Corte Suprema de          Justicia          

Sala          de Casación Civil                        

  

CORTE  SUPREMA DE JUSTICIA  

SALA DE  CASACIÓN CIVIL  

  

AC1266-2016  

Radicación n.  11001-02-03-000-2015-02598-00  

  

Bogotá,  D. C., nueve (9) de marzo de dos mil dieciséis (2016).  

  

Se  decide lo  pertinente en relación con el conflicto de competencia surgido  entre los Juzgados Cuarto Civil del Circuito de Pereira y Catorce  Civil del Circuito de Bogotá, para conocer de la acción  popular que Javier Elías Arias Idarraga instauró contra  el Banco Davivienda.  

  

ANTECEDENTES  

  

1.  El actor popular mediante escrito dirigido al «Juez  Civil (sic)  Circuito»  deprecó  que se ordenara a la entidad demandada contratar, «de  planta y de manera permanente, a un profesional interprete  (sic) y guía  interprete (sic)  para personas ciegas y sordociegas, además de fijar en sitio  visible la información correspondiente del sitio donde podrán  ser atendidos»  (f. 1, c.  ppal).  

  

2.  Sustentó su reclamo arguyendo, en síntesis, que la  demandada «en  el inmueble donde presta sus servicios»  no cuenta  con el talento humano antes referido y tampoco «…con  señales luminosas, sonoras, avisos visuales, para garantizar  la atención de  los ciudadanos sordos, sordociegos e  hipoacústicos, tal como lo ordena la ley 982 de 2005, artículo  8º…»  (f. 1, ídem).  

  

3.  La primera de las autoridades mencionadas, mediante auto de 18 de  agosto de 2015 declaró que carecía de competencia y  resolvió remitir la actuación a sus homólogos  del distrito judicial de Bogotá, por considerar que, «…el  actor popular precisó que la posible vulneración se  daba en la dirección de la sucursal bancaria ubicada en la  capital del país, y dijo que la accionada recibiría  notificaciones» en  la sede del despacho judicial que él regenta, «sin  informar si allí era su domicilio, el cual, según (…)  informe secretarial»  también  coincide con la ciudad donde se ubican aquellos. (f.4, ídem).  

  

4.  El órgano de la judicatura de destino, el 14 de septiembre del  mismo año, también se abstuvo de avocar conocimiento y  suscitó el conflicto, en consideración a que «el  demandante en este preciso caso, escogió la ciudad de Pereira  – Risaralda» (fs.  7-8, ibídem).  

  

5.  Como consecuencia de lo expuesto, se remitió el expediente a  esta Corporación, donde se surtió el traslado  determinado en el precepto 148 instrumental civil, el cual  transcurrió en silencio.  

  

II.  CONSIDERACIONES  

  

1. Sea lo primero  anotar, que como el conflicto planteado se ha suscitado entre dos  despachos de diferente distrito judicial, Pereira y Bogotá, la  Corte es la competente para definirlo, tal y como lo señala el  artículo 16 de la ley 270 de 1996, estatutaria de la  administración de justicia, reformado como quedó por el  artículo 7º de la ley 1285 de 2009.  

  

2.  En todos aquellos asuntos tocantes con la resolución de  conflictos, en donde corresponda valorar la competencia del  funcionario emplazado para tales efectos, habida cuenta que atañen  al orden público de la  Nación,  inexorablemente deben observarse las directrices que la ley ha  dispuesto sobre el particular, pues, sin duda alguna, temas de esas  características devienen reservados exclusivamente a la  normatividad pertinente (Artículo 6º C.P.C.).  

  

3.  Tratándose de acciones populares, el artículo 16 de la  Ley 472 de 1998, dispone que “«será  competente el juez del lugar de ocurrencia de los hechos o el del  domicilio del demandado a elección del actor popular.
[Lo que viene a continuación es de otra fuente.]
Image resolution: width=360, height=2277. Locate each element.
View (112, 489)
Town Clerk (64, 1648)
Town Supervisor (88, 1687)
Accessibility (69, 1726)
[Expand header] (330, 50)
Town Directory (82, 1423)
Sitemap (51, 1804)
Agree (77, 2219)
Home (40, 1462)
Cuando  por los hechos sean varios los jueces competentes, conocerá a  prevención el juez ante el cual se hubiere presentado la  demanda».  

  

4.  La Corte, en un asunto que guarda simetría con el aquí  analizado, tuvo ocasión de señalar que:  

  

…la  reseñada norma consagra un evento de “concurrencia de  fueros”, que en el ámbito del “factor Territorial”  posibilitan al “actor popular” la escogencia del  funcionario judicial para presentar el escrito introductorio, aspecto  este que la doctrina jurisprudencial de esta Corporación ha  explicado en reiteradas oportunidades, señalando que “el  gestor de la demanda al momento de seleccionar el funcionario  competente, bien puede encontrarse frente a la presencia de uno sólo  de los fueros o de varios de ellos, (…), evento ante el cual,  iterase, le corresponderá, a su arbitrio, determinar por cuál  de ellos se decide. Y, claro una vez defina sobre el particular, en  principio, en esos términos deja definida la competencia, la  que, por excepción, puede variar solo si el demandado,  mediante los mecanismos idóneos refuta la atribución  efectuada por el demandante (CSJ.  SC., AC013-2016, 12, en., rad. 2015-03159)..  

  

5.  Descendiendo  al caso de autos, al examinar el expediente se observa que el libelo  fue presentado ante la judicatura con sede en Pereira; se dirigió  a los jueces civiles del circuito; por reparto le correspondió  al Juzgado Cuarto de tal especialidad y nivel funcional; y que dicha  ciudad se denunció como el lugar donde recibirá  notificaciones el ente convocado.  

  

Aunado  a lo anterior, en la foliatura obra constancia secretarial, donde se  dice que en acción popular que se tramita ante el anotado  funcionario judicial «…  fue aportado (…)   certificado de  existencia y representación legal, en el cual se indica que el  domicilio principal de la entidad financiera es la ciudad de Bogotá  D.C.»  (f.  4 ibídem).  

  

5.1.  Para determinar el asiento principal de los negocios del accionado,  no resulta idónea la afirmación del secretario de la  primera agencia judicial mencionada, toda vez, que aquel debe ser  manifestado por el actor a fin de que el juez pueda analizar si la  competencia se estableció de acuerdo con los lineamientos del  artículo 16 de la Ley 472 de 1998.  

  

Por  ende, de existir algún yerro en la aseveración del  actor popular sobre el domicilio de su contraparte, corresponderá  al accionado ejerce los medios de defensa pertinentes, sin que le sea  dable al fallador inmiscuirse en estos asuntos, pues, se itera, los  preceptos que regulan la materia son de orden público y de  obligatorio cumplimiento, por ende, no cabe más que atender  los postulados normativos.  

  

Además,  si bien en este trámite el demandado únicamente puede  formular las excepciones previas de falta de jurisdicción y  cosa juzgada (art. 23 ídem);  también es cierto que, igualmente son procedentes las  nulidades consagradas en el artículo 140 del Código de  Procedimiento Civil, entre ellas, la de «falta  de competencia» (art.  44 ibídem).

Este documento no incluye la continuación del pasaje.